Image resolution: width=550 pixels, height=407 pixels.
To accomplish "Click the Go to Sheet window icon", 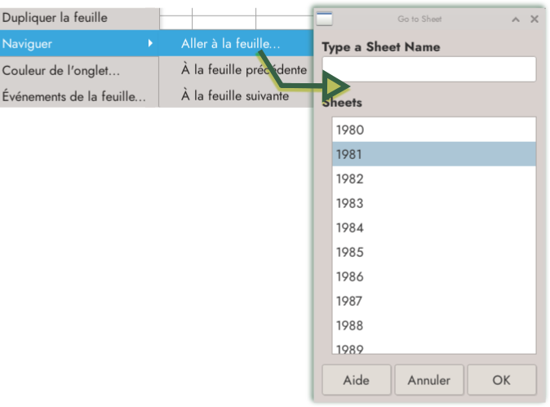I will point(324,19).
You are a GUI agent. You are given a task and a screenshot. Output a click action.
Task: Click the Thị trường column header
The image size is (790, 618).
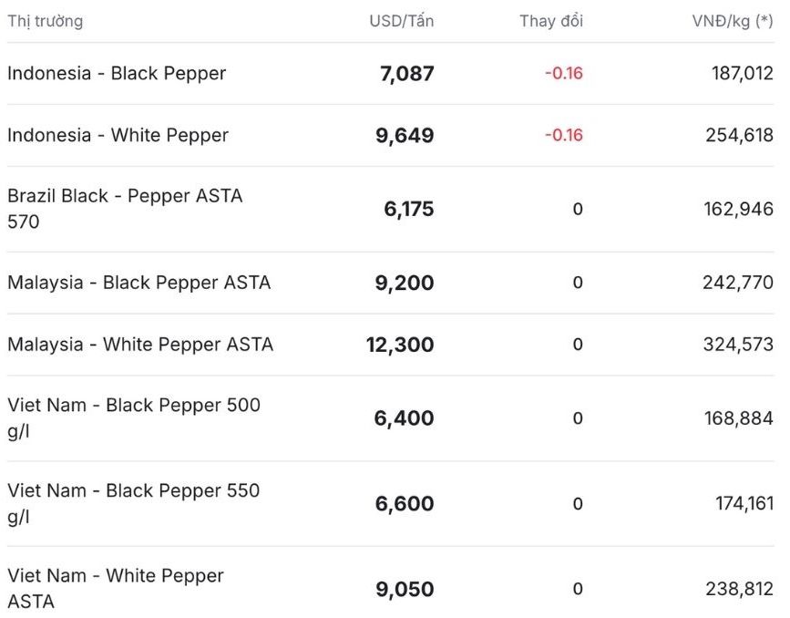pyautogui.click(x=45, y=21)
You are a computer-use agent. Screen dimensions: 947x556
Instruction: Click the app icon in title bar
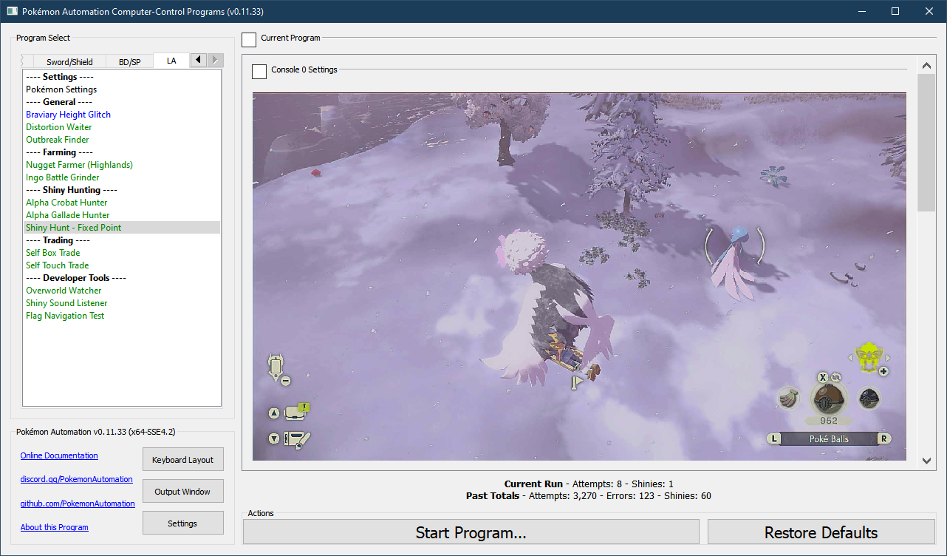pyautogui.click(x=12, y=12)
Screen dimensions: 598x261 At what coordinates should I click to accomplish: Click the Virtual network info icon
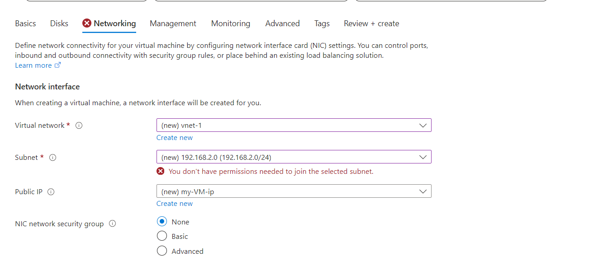tap(79, 125)
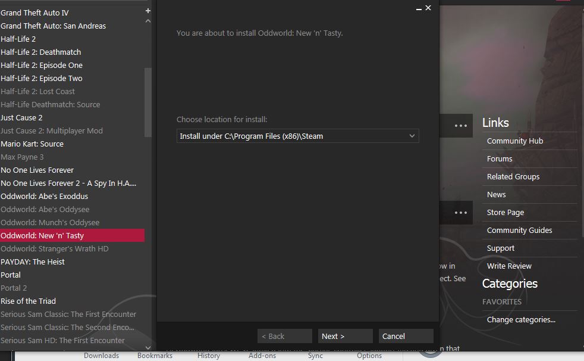
Task: Click the plus icon above the games list
Action: (148, 11)
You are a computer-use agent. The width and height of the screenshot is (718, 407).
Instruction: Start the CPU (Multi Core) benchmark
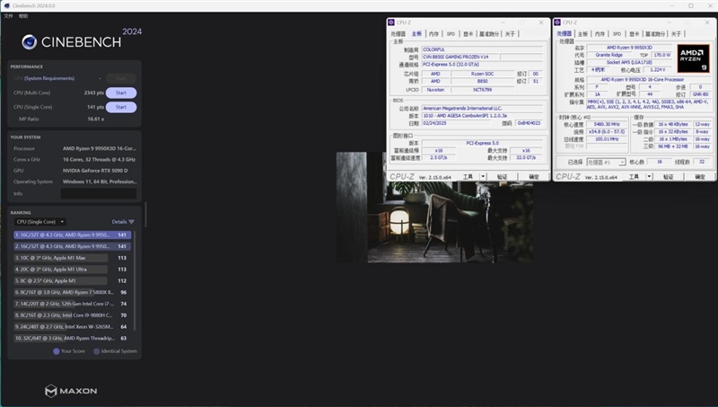tap(123, 93)
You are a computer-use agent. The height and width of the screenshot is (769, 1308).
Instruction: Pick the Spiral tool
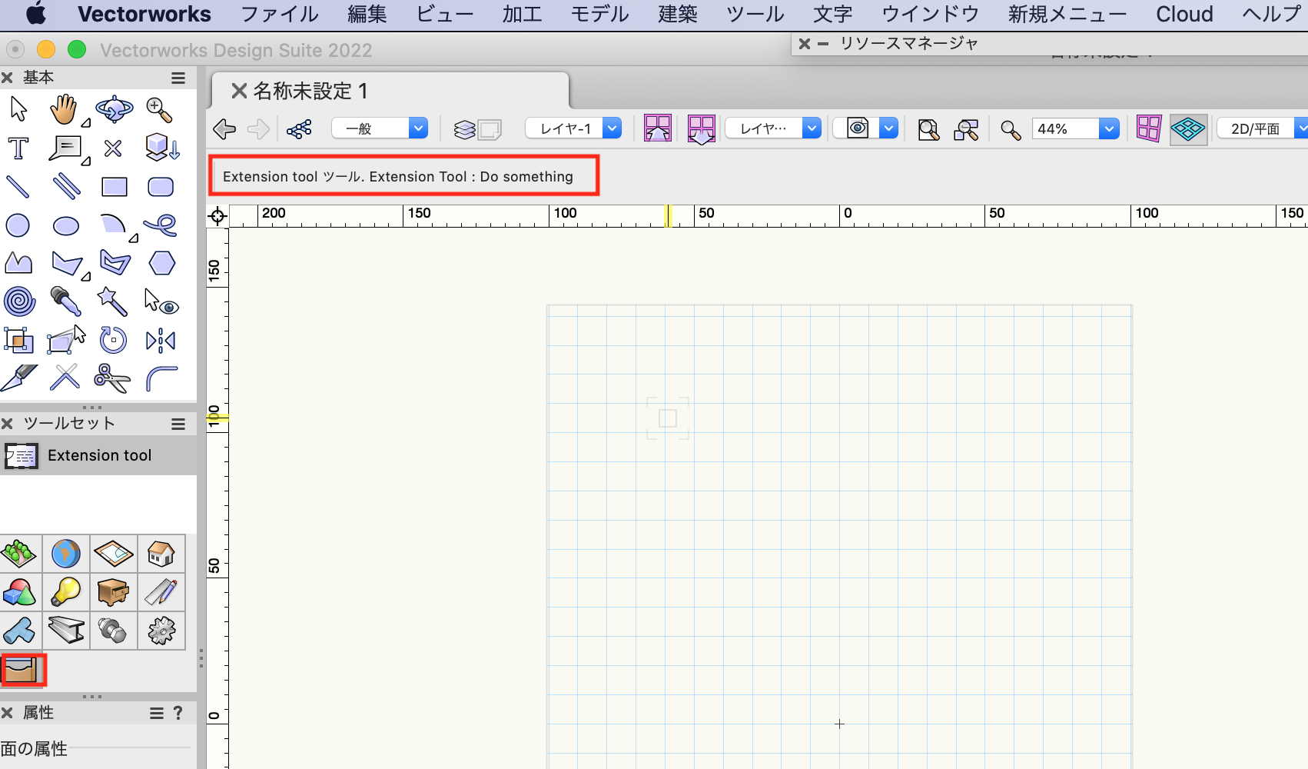[x=19, y=301]
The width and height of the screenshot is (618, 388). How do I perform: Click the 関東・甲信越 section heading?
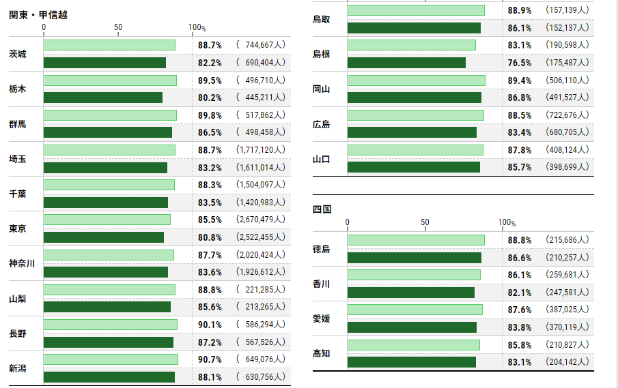coord(38,15)
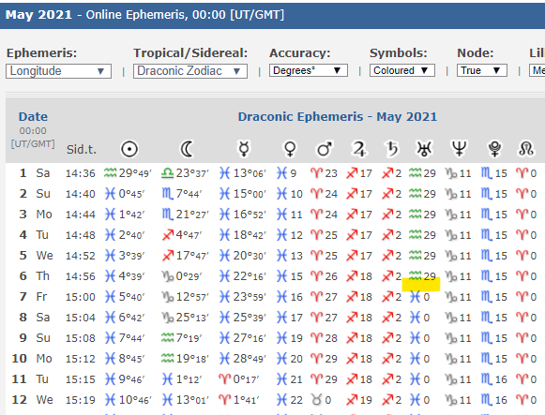Click the Sun symbol column header
Viewport: 545px width, 415px height.
[129, 149]
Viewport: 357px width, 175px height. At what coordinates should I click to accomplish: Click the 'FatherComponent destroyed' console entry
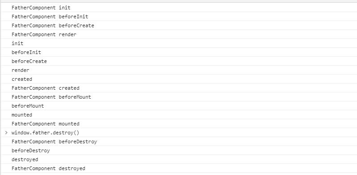(x=48, y=169)
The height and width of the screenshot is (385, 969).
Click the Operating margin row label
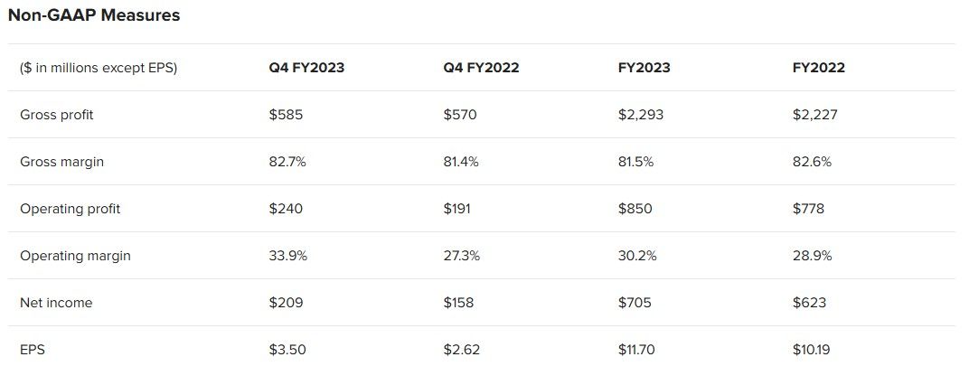(x=75, y=256)
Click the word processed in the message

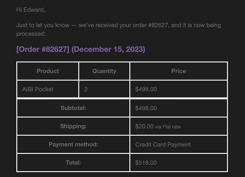(x=30, y=34)
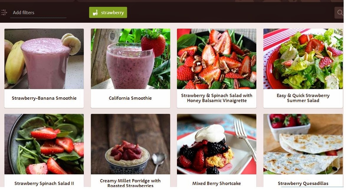
Task: Open the search magnifier icon
Action: click(340, 13)
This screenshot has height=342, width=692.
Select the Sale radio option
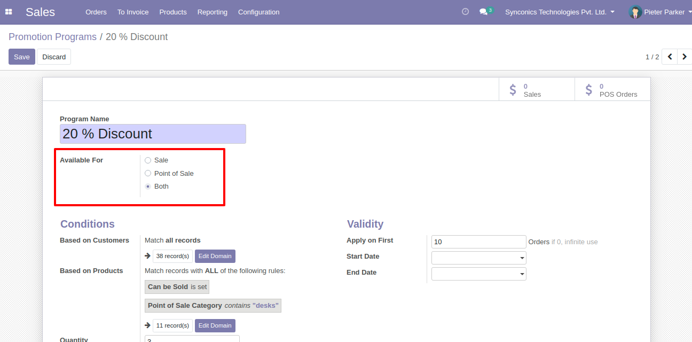pyautogui.click(x=148, y=160)
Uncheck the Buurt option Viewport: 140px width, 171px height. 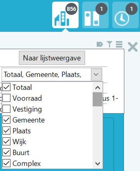tap(6, 153)
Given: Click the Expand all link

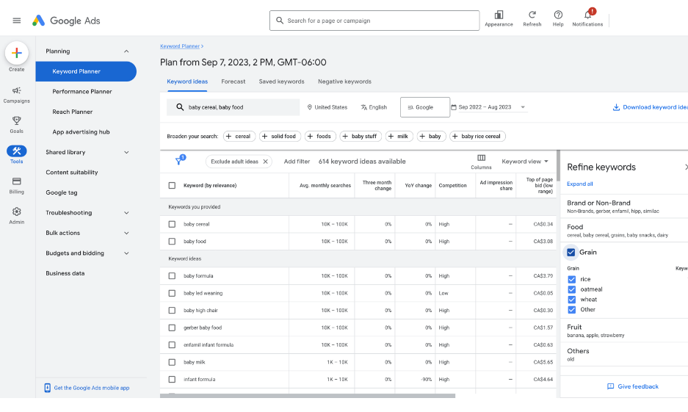Looking at the screenshot, I should (580, 184).
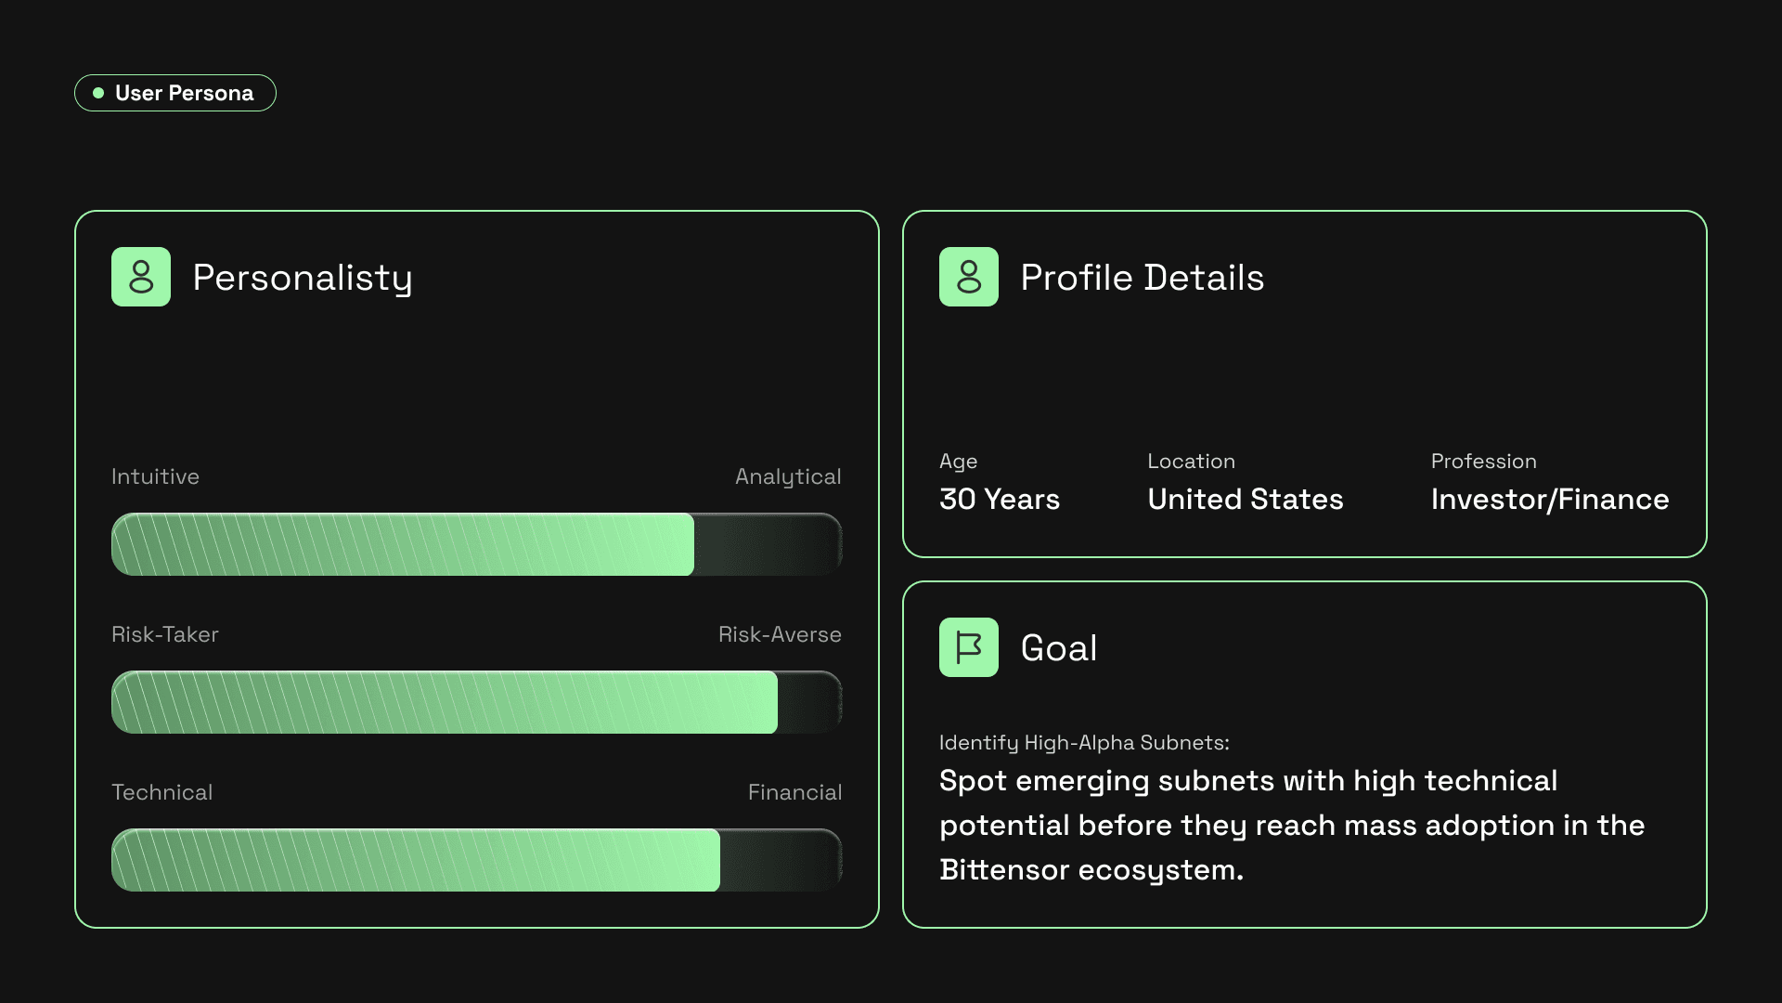Click the Goal flag icon

969,647
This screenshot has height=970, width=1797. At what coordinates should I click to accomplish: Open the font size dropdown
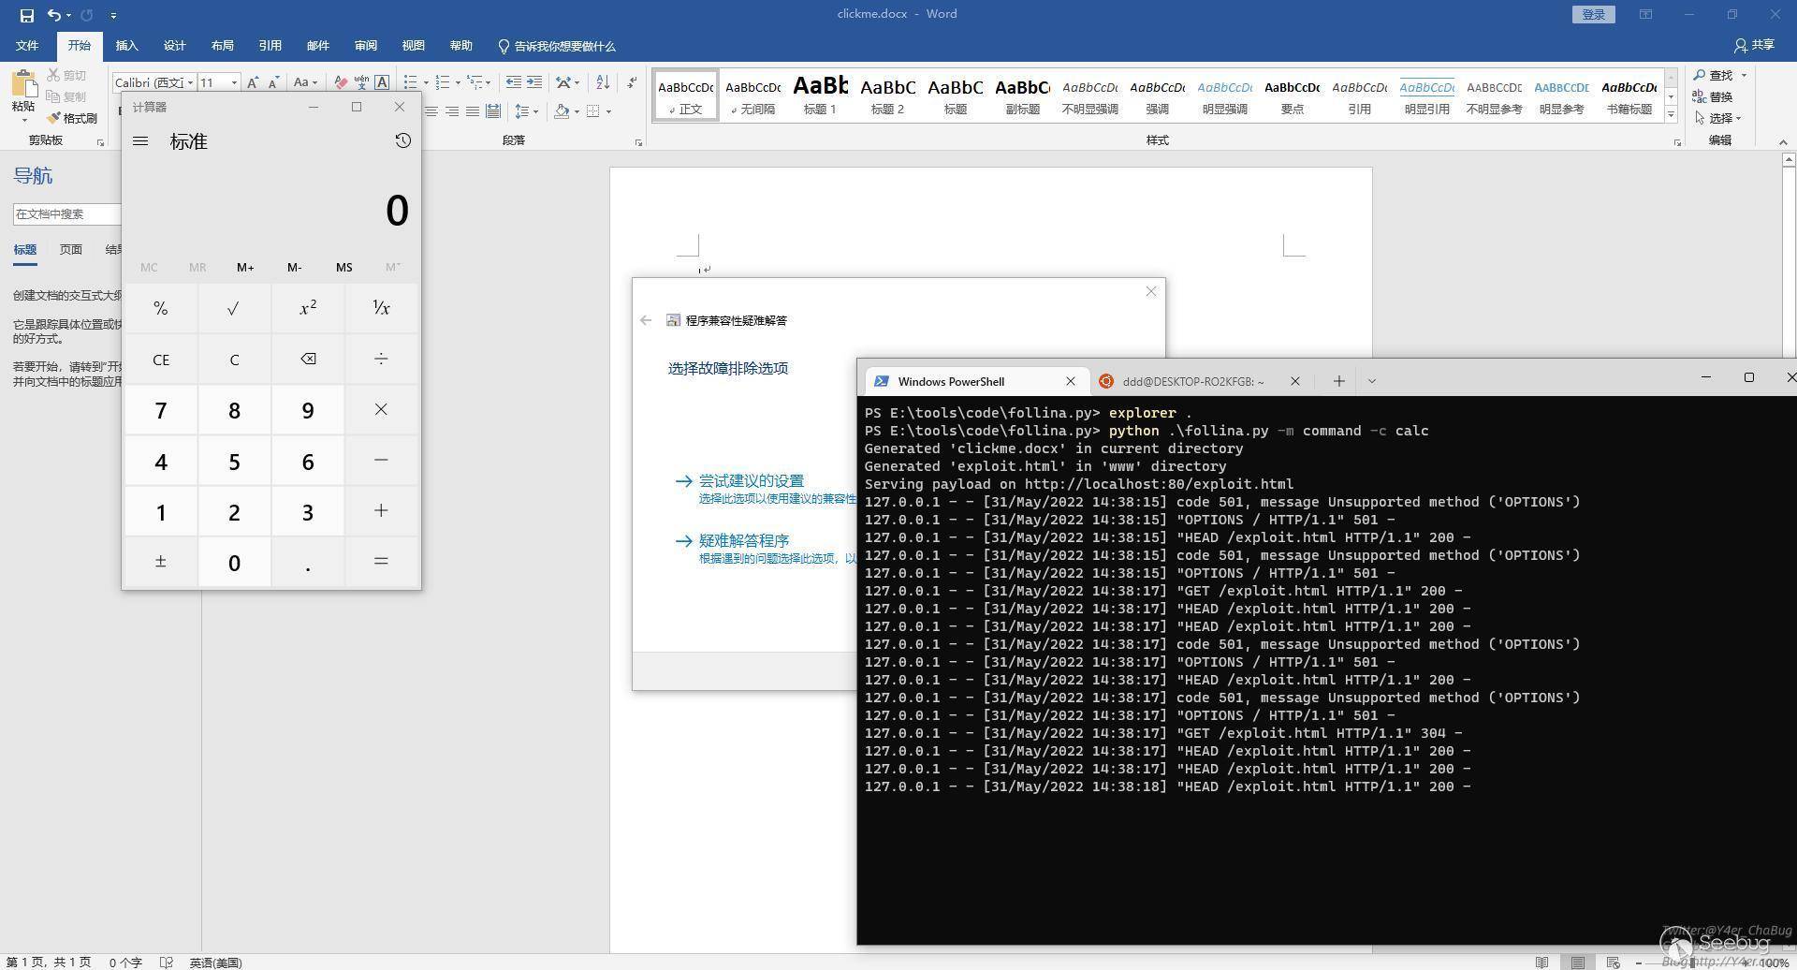click(234, 82)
------
» WHAT TO PRODUCE
In the listing above, the required lines run from the line with "Screen dimensions: 598x261" through the line with "You are a computer-use agent. The width". Output exactly those lines, omitting pictures.

» COMPLETED TASK
Screen dimensions: 598x261 At what coordinates should I click to accomplish: Click the Virtual network info icon
tap(79, 125)
Task: Click the plus icon above the games list
Action: (148, 11)
You are a computer-use agent. The width and height of the screenshot is (718, 407).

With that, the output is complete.